- AIM OF THE EXERCISE
Copy the data below line for line, keeping every character unchanged.

>> BEGIN EXERCISE MATERIALS

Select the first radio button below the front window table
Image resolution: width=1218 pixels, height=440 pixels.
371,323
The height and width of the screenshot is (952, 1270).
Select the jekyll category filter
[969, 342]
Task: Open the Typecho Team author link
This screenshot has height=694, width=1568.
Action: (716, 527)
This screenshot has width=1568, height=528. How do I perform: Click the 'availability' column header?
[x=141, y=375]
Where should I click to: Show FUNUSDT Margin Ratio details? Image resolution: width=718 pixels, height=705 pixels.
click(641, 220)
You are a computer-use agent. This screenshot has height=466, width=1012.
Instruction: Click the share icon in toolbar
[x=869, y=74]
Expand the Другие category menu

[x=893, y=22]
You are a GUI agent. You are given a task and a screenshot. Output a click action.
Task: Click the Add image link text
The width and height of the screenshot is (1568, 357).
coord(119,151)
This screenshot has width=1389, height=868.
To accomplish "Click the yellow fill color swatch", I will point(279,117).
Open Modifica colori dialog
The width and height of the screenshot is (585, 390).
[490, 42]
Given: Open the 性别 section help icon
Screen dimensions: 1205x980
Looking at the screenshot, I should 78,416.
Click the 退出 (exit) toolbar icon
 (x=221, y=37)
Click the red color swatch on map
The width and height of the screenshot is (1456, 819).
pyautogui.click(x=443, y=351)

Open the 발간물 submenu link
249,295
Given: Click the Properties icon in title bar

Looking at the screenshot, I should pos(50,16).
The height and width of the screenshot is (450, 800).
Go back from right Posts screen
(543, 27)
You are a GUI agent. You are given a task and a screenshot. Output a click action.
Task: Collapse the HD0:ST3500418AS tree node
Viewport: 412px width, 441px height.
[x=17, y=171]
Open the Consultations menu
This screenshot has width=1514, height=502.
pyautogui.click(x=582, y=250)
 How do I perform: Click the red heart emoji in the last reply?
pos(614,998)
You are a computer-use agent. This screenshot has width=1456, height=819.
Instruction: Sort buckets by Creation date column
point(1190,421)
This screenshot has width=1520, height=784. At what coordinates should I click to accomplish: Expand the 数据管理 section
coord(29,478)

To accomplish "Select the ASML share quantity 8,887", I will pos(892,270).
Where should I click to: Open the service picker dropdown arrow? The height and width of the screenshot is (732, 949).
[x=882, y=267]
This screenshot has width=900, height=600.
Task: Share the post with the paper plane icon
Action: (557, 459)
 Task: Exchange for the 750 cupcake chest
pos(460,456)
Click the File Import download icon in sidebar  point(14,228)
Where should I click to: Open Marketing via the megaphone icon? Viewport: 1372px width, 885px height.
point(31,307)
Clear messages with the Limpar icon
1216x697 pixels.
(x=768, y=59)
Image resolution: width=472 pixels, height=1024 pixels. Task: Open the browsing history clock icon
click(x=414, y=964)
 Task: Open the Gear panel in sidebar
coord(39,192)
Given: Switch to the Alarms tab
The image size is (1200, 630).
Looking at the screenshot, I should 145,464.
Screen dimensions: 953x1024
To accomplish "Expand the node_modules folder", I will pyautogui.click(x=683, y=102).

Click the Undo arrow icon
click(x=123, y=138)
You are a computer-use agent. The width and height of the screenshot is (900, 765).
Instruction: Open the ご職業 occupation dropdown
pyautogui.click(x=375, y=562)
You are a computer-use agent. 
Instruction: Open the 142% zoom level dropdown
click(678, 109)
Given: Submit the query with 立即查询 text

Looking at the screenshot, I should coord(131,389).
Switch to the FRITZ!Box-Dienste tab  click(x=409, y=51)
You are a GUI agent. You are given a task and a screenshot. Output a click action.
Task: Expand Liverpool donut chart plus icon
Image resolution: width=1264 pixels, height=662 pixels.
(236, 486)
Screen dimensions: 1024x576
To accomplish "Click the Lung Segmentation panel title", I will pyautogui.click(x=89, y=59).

>> END EXERCISE MATERIALS

- ANSWER TO THE EXERCISE
Select the first radio button below the front window table
Image resolution: width=1218 pixels, height=440 pixels.
371,323
The height and width of the screenshot is (952, 1270).
Select the jekyll category filter
[969, 342]
Task: Open the Typecho Team author link
This screenshot has height=694, width=1568.
Action: (716, 527)
This screenshot has width=1568, height=528. How do I perform: Click the 'availability' column header?
[x=141, y=375]
Where should I click to: Show FUNUSDT Margin Ratio details? Image resolution: width=718 pixels, height=705 pixels.
click(641, 220)
You are a computer-use agent. This screenshot has height=466, width=1012.
Instruction: Click the share icon in toolbar
[x=869, y=74]
Expand the Другие category menu

[x=893, y=22]
You are a GUI agent. You are given a task and a screenshot. Output a click action.
Task: Click the Add image link text
The width and height of the screenshot is (1568, 357).
coord(119,151)
This screenshot has width=1389, height=868.
To accomplish "Click the yellow fill color swatch", I will point(279,117).
Open Modifica colori dialog
The width and height of the screenshot is (585, 390).
[490, 42]
Given: Open the 性别 section help icon
Screen dimensions: 1205x980
Looking at the screenshot, I should 78,416.
Click the 退出 (exit) toolbar icon
 (x=221, y=37)
Click the red color swatch on map
The width and height of the screenshot is (1456, 819).
pyautogui.click(x=443, y=351)

Open the 발간물 submenu link
249,295
Given: Click the Properties icon in title bar

Looking at the screenshot, I should pos(50,16).
The height and width of the screenshot is (450, 800).
Go back from right Posts screen
(543, 27)
You are a GUI agent. You are given a task and a screenshot. Output a click action.
Task: Collapse the HD0:ST3500418AS tree node
Viewport: 412px width, 441px height.
[x=17, y=171]
Open the Consultations menu
This screenshot has width=1514, height=502.
pyautogui.click(x=582, y=250)
 How do I perform: Click the red heart emoji in the last reply?
pos(614,998)
You are a computer-use agent. This screenshot has width=1456, height=819.
Instruction: Sort buckets by Creation date column
point(1190,421)
This screenshot has width=1520, height=784. At what coordinates should I click to accomplish: Expand the 数据管理 section
coord(29,478)

To accomplish "Select the ASML share quantity 8,887", I will pos(892,270).
Where should I click to: Open the service picker dropdown arrow? The height and width of the screenshot is (732, 949).
[x=882, y=267]
This screenshot has width=900, height=600.
Task: Share the post with the paper plane icon
Action: (557, 459)
 Task: Exchange for the 750 cupcake chest
pos(460,456)
Click the File Import download icon in sidebar  point(14,228)
Where should I click to: Open Marketing via the megaphone icon? Viewport: 1372px width, 885px height.
point(31,307)
Clear messages with the Limpar icon
1216x697 pixels.
(x=768, y=59)
Image resolution: width=472 pixels, height=1024 pixels. Task: Open the browsing history clock icon
click(x=414, y=964)
 Task: Open the Gear panel in sidebar
coord(39,192)
Given: Switch to the Alarms tab
The image size is (1200, 630).
Looking at the screenshot, I should 145,464.
Screen dimensions: 953x1024
To accomplish "Expand the node_modules folder", I will pyautogui.click(x=683, y=102).

Click the Undo arrow icon
click(x=123, y=138)
You are a computer-use agent. The width and height of the screenshot is (900, 765).
Instruction: Open the ご職業 occupation dropdown
pyautogui.click(x=375, y=562)
You are a computer-use agent. 
Instruction: Open the 142% zoom level dropdown
click(678, 109)
Given: Submit the query with 立即查询 text

Looking at the screenshot, I should coord(131,389).
Switch to the FRITZ!Box-Dienste tab  click(x=409, y=51)
You are a GUI agent. You are given a task and a screenshot. Output a click action.
Task: Expand Liverpool donut chart plus icon
Image resolution: width=1264 pixels, height=662 pixels.
(236, 486)
Screen dimensions: 1024x576
To accomplish "Click the Lung Segmentation panel title", I will pyautogui.click(x=89, y=59).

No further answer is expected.